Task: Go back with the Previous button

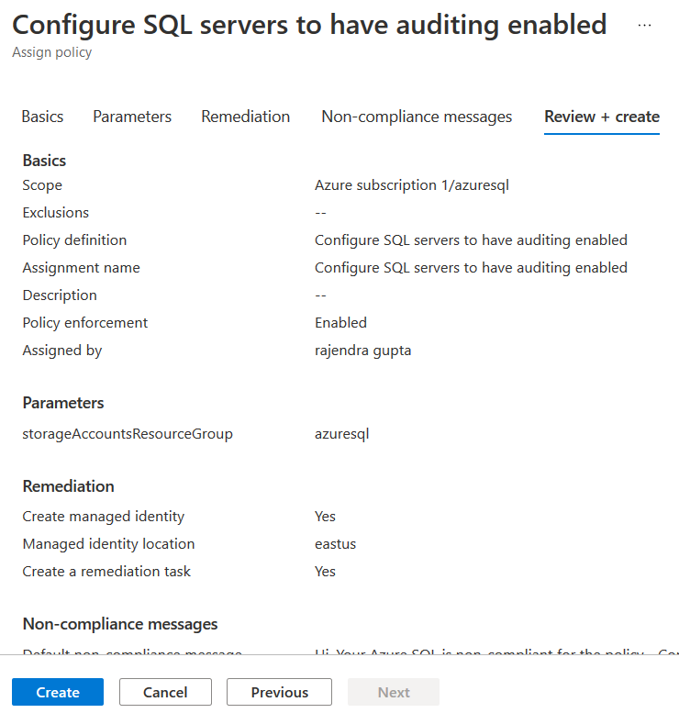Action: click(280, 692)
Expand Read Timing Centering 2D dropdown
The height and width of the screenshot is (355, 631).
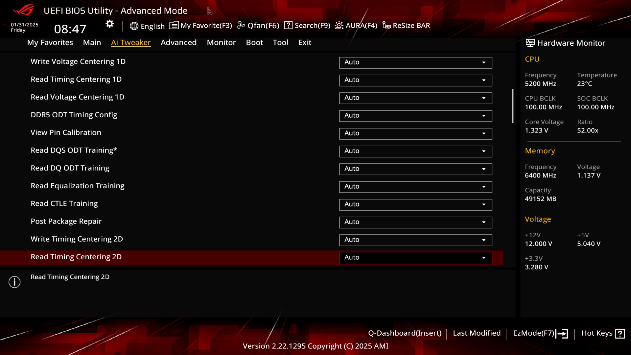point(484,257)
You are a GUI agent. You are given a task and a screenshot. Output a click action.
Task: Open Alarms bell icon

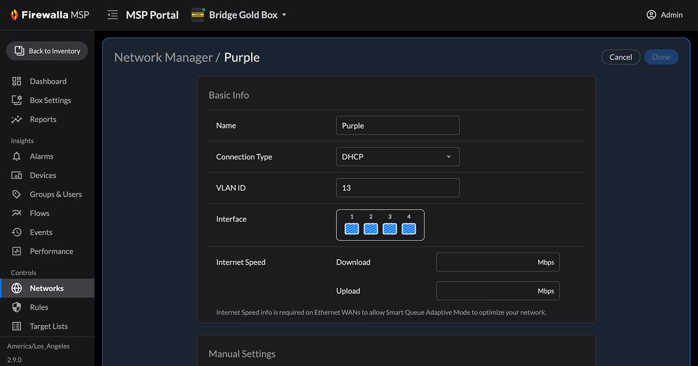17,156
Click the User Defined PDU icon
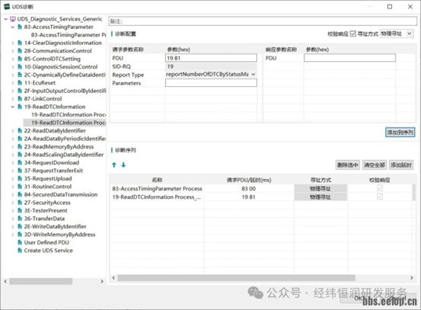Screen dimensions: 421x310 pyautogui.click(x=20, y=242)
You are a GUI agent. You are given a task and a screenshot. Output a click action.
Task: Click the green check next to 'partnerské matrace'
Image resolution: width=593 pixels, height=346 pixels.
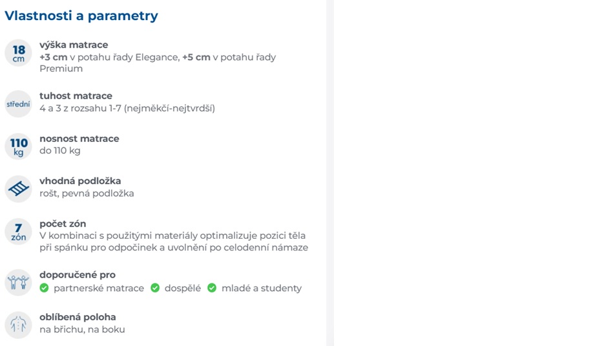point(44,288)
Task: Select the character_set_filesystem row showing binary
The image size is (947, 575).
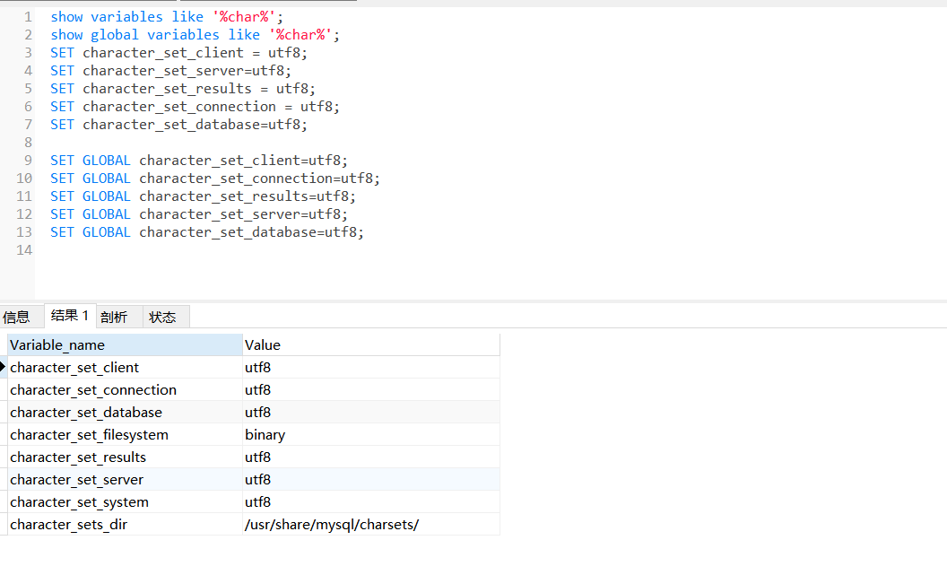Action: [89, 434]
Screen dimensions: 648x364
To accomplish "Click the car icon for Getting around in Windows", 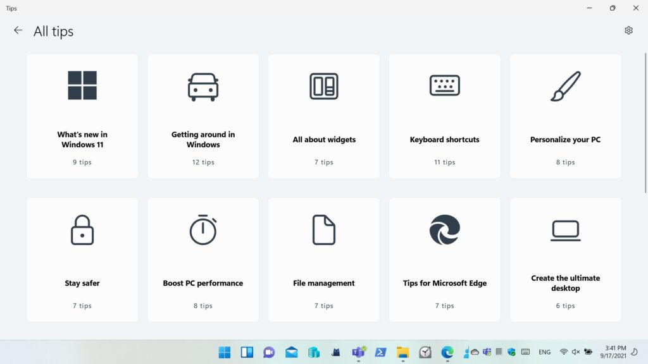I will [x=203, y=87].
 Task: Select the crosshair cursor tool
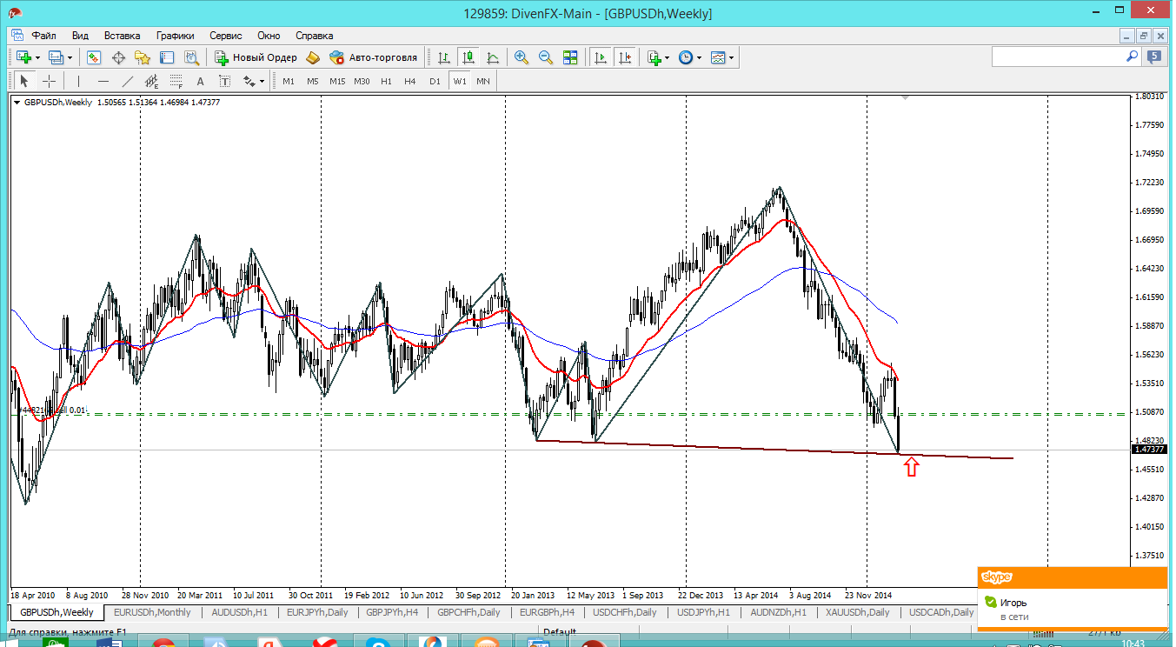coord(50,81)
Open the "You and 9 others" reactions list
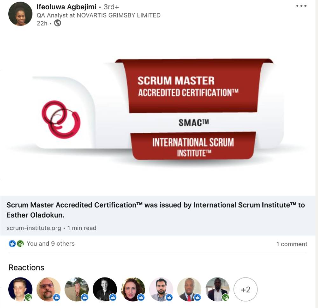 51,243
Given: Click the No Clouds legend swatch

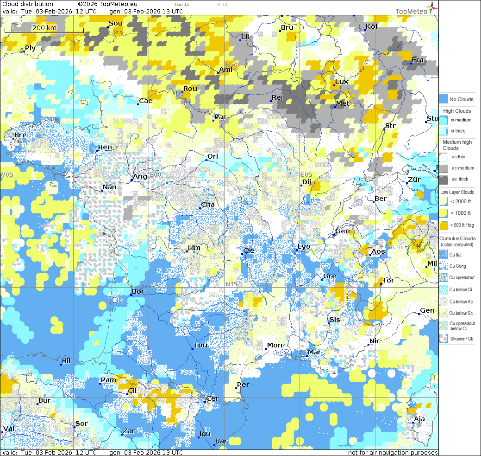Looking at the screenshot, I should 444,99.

┄┄┄┄┄┄

### Problem requirements
Begin at the top of the material above and output each line exactly, stopping after the line that holds "Screen dimensions: 648x364". Leave out pictures.

### Solved problem
Task: Go back with the Previous button

Action: click(280, 692)
Expand Read Timing Centering 2D dropdown
The height and width of the screenshot is (355, 631).
point(484,257)
You are a GUI agent. You are given a task and a screenshot. Output a click action.
Task: Open Alarms bell icon

17,156
Click the User Defined PDU icon
Screen dimensions: 421x310 pyautogui.click(x=20, y=242)
You are a GUI agent. You are given a task and a screenshot. Output a click action.
Task: Click the green check next to 'partnerské matrace'
Image resolution: width=593 pixels, height=346 pixels.
point(44,288)
Task: Select the character_set_filesystem row showing binary
The image size is (947, 575).
Action: [89, 434]
Screen dimensions: 648x364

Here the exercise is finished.